▶ WHAT IS BEING ASKED
Return, from the lines below, each one that includes the word "title".

▶ RECORD EXTRACTS
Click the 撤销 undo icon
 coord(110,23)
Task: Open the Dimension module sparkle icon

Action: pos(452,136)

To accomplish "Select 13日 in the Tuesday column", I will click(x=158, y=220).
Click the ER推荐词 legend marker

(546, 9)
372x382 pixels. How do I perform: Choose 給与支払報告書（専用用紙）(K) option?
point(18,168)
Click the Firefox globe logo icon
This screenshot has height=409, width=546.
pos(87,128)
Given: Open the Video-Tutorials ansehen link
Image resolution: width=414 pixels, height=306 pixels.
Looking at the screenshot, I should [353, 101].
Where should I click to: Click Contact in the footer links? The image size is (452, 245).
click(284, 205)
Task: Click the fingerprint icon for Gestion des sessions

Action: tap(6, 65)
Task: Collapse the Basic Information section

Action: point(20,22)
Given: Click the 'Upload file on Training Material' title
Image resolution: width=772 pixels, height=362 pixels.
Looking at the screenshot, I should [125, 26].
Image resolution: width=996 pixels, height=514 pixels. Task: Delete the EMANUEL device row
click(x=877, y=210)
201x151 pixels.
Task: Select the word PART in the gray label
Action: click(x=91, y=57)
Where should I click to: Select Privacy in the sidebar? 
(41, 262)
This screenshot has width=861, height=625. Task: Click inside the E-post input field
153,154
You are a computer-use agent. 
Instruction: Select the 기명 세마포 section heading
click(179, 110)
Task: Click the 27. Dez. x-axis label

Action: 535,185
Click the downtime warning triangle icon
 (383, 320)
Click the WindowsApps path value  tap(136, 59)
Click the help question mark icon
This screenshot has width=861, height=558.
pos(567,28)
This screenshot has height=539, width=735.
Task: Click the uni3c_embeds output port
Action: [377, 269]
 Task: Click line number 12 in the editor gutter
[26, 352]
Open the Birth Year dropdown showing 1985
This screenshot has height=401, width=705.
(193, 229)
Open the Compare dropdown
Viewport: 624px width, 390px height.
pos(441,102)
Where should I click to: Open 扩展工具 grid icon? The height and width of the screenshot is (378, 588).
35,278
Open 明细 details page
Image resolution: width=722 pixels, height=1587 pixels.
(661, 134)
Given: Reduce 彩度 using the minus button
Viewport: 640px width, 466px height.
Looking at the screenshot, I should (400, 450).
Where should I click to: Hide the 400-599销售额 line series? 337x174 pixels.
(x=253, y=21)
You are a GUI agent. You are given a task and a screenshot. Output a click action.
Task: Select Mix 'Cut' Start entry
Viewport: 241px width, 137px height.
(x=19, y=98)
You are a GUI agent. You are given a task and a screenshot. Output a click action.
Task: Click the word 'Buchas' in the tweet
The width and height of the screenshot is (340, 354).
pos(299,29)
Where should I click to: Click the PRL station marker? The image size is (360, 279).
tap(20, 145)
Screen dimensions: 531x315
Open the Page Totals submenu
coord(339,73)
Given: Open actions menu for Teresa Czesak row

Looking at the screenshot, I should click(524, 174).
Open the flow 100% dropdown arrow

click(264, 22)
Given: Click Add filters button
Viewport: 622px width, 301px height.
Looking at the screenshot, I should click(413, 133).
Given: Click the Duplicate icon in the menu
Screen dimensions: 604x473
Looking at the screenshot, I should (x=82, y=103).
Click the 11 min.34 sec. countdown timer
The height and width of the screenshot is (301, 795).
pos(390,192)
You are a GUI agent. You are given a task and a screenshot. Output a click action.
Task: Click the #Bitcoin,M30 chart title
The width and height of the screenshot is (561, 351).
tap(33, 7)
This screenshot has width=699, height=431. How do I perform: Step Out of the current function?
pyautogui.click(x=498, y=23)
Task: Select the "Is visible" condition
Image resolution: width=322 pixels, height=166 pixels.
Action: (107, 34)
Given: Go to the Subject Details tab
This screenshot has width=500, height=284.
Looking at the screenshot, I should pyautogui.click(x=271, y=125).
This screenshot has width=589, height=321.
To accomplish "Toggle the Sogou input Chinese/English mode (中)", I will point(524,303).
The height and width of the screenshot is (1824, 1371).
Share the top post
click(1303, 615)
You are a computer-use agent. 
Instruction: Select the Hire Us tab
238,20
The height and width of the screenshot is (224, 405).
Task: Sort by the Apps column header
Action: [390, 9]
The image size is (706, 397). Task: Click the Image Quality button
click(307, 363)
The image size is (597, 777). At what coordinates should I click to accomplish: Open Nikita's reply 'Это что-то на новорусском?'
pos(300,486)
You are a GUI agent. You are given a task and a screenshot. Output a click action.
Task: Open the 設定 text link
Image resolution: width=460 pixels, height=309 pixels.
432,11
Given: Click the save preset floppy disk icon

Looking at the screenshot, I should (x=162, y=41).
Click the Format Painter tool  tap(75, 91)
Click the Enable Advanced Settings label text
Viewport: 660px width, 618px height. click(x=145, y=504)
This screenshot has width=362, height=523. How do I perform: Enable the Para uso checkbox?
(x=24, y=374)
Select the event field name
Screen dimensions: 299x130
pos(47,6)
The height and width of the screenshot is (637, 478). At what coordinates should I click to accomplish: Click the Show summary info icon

▶ THE ANSWER
Given: Click the 'Upload file on Training Material' title
Task: Click the #Bitcoin,M30 chart title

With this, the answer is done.